Ben Bernanke didn’t announce any more money printing or as the Federal Reserve calls it, “Quantitative Easing,” often abbreviated “QE.” According to a recent Merrill Lynch fund survey, over half of all fund managers are expecting more asset purchases by the Federal Reserve before the end of the year. If core inflation remains above 2% and stock prices tread water, then the Federal Reserve will probably not do any “Quantitative Easing.” The Fed will not want to attract negative attention from politicians as the presidential election heats up. We expect this lack of action will disappoint market participants. They are expected to be more active in hitting the sell button on the more cyclical sectors of the stock market.
Over the next 12 months expect the markets to be volatile as the global economy continues to slow down. US Treasury bond interest rates should remain at historically low levels as global investors seek out safe haven assets. Further, don’t expect the European Debt Crisis to sort itself out for at least a year. Consequently, the US dollar should continue to remain strong. This could hold the price of gold below $1600 per ounce as the two are generally inversely correlated. For those that don’t own any gold, this weakness represents an opportunity to add an “instability” hedge to your portfolio.
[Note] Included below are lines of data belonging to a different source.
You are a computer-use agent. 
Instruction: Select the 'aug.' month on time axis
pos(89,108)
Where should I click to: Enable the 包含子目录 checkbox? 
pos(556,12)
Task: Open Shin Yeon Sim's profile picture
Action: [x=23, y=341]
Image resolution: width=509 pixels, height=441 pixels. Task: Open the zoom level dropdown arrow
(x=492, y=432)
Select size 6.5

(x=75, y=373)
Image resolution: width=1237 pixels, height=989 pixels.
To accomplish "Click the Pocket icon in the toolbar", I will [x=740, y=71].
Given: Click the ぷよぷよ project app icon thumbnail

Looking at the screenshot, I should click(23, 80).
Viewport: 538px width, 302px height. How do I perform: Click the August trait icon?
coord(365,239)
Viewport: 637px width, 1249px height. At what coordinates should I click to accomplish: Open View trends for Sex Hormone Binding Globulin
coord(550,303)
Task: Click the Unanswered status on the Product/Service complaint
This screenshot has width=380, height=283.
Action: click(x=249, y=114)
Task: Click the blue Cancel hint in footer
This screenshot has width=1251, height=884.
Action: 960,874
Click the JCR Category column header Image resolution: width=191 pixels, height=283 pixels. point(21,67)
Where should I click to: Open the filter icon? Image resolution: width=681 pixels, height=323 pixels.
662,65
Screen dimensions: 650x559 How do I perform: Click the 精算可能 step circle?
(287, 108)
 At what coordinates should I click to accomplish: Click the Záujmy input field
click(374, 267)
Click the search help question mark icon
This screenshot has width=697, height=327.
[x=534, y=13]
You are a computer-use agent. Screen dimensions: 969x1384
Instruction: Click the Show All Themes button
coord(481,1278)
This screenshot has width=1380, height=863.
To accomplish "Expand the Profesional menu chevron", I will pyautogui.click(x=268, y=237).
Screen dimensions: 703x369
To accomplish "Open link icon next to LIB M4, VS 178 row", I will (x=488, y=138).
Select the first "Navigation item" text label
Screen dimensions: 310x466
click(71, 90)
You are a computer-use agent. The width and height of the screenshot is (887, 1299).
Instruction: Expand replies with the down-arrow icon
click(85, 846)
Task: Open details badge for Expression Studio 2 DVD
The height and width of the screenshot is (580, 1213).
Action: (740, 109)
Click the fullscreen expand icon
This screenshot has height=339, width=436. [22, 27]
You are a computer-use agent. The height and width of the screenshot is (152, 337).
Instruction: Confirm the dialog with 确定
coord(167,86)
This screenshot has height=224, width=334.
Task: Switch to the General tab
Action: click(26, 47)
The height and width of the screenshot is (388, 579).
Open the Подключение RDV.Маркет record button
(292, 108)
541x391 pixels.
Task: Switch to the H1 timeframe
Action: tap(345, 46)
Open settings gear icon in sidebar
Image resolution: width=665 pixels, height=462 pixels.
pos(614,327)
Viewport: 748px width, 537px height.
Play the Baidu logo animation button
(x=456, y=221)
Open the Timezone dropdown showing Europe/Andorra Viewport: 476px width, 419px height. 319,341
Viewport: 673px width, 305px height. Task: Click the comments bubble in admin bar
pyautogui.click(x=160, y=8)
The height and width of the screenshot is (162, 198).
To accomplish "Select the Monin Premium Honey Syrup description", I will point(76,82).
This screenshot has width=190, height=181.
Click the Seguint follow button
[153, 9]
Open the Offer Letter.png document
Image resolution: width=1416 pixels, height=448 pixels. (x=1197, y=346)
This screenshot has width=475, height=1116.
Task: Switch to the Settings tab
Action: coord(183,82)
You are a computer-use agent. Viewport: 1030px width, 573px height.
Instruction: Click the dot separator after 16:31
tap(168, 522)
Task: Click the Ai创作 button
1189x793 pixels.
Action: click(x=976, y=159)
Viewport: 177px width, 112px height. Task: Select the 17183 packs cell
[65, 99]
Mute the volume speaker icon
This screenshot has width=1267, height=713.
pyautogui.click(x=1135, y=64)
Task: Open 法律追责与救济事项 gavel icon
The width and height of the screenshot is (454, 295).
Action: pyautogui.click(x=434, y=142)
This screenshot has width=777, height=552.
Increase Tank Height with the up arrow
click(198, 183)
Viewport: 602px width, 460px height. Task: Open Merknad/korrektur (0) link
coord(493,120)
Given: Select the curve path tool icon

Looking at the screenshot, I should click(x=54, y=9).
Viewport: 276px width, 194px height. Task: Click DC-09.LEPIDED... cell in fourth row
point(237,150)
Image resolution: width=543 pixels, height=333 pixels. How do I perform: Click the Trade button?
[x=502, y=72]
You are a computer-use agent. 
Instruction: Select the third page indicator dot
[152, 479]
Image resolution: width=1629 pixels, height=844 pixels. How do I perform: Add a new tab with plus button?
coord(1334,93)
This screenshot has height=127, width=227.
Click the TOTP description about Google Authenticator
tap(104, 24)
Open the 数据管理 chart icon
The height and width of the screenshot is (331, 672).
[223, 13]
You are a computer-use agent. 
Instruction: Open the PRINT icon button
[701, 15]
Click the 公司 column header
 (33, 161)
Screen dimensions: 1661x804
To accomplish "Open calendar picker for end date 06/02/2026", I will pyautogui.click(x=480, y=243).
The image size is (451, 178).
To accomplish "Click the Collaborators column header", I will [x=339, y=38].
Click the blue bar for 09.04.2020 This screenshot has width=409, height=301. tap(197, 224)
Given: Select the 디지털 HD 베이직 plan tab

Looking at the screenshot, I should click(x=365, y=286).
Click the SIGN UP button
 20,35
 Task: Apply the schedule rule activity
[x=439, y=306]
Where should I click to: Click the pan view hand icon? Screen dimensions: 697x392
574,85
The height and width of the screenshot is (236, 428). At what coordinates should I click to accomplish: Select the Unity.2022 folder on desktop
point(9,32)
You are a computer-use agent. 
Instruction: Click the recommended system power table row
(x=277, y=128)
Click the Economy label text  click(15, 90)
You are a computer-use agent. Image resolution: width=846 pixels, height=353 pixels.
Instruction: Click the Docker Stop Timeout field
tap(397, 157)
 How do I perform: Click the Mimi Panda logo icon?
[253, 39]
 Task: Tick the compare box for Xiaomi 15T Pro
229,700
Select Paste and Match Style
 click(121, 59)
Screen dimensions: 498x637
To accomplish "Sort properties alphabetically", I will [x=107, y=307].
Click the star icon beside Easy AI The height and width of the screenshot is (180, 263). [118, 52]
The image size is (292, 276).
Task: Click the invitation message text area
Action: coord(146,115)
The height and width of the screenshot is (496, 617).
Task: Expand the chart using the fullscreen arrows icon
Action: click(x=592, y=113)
Dark Horse Wealth remains focused on investment allocations that are heavily biased towards steady streams of income from both stocks and bonds. The current interest rate on 10-year Treasury bonds is 1.5% and the dividend yield on the S&P 500 is 2%. Investors should use these rates as benchmarks when reviewing their portfolio income profile.
Make sure that your retirement portfolio will not be dragged down by overzealous advisers that expose your retirement asset to the more volatile portions of the markets in order to prove their “worth” to you. On the flip side, participants will find out who is using the buy and hold as a copout. The coming months will separate investment salesman from investment advisers.
Saving is something you can control.
Maintaining your savings’ “value” is your adviser’s job.